The Anti-Platonic Hypothesis

This could, of course, all be wrong. We could simply be offloading our existing biases to these systems. It is certainly true that they absorb our biases in general. Maybe we’ve somehow made sure that pictures of apples and oranges line up with our words for them in some subtle way. Maybe we think that these systems are all very different but they are all much more similar than we think they are. They are all neural networks, and they all run on essentially the same hardware. They are the fruit of the same tree planted in the same soil. If this is enough to pass on our ideas of things, then it is not surprising that models for text also encode audio or images nicely.

This is possible, but it does not seem at all likely. Some of the cases involved are very different systems, like where a text model lines up with an image model that has never seen a single label to any of the images it has in it. The case of the model that has only been trained on text representing images and audio is also bizarre if it is just coincidence or bias. It is probably true in some cases that arbitrary human opinions of things can be repeated by these models, and that the training data directly links form and meaning, so we should not be completely surprised when that happens. It seems very unlikely that it accounts for all of these.

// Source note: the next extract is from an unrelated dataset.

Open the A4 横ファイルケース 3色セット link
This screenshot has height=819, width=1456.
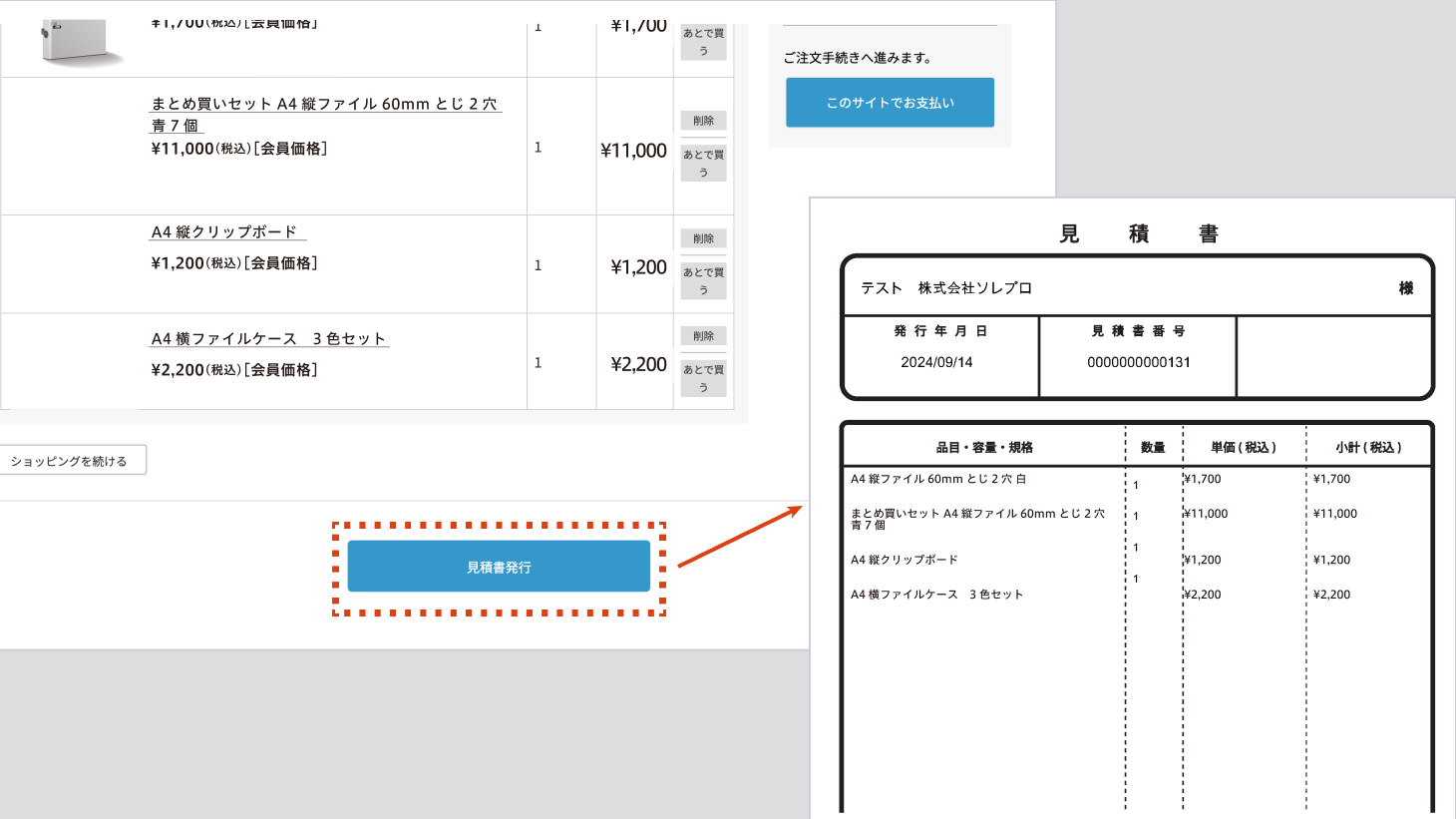268,338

The null hypothesis would be that there should be no correlation between the representations for similar things in different models, across different types of input. We can safely reject it because the correlation is pronounced. We could go hunting for some hidden way that the pictures of oranges we take somehow line up with the word for “orange”, but this has nothing to do with the orange itself, or we can assume that they are both representing the concept and context of an orange, which is what they are meant to do, and that there’s ultimately only one correct way to do that.

What Form of Forms Are These?

Plato wouldn’t recognize this Platonism. Plato’s forms are transcendent, completely separate from reality. Plato’s forms are also, crucially, simple, and these are not. Our forms here are in our world, and of it. Perhaps most unusually, you cannot meaningfully have just one of them. They are always part of a system for representing many things, and can only be part of a representation of the world as a whole.

Because these represent our world there is only one world, there is only one true map. All other maps only capture parts of it. As we have only finite information and finite resources to process it, these partial maps are what we have. Since they line up in spite of separate origins, they seem to be bits of the true one. If you try to capture any good amount of the world you always approach the same thing.

This is an empirical Platonism. It’s a form of Platonism because we do not seem to construct these forms but to discover them. Unlike traditional Platonism, we don't discover them by revelation or by thinking for a very long time, but by taking as many of the shadows of the world as we can and forming them into something solid. It is a form you can copy, manipulate, and extend; a artisan’s form, more than a mystic’s.

Because we are also in this world and of it, because we also know the world from the shadows it throws on our perceptions, if there is one true map we each hold pieces of it, too.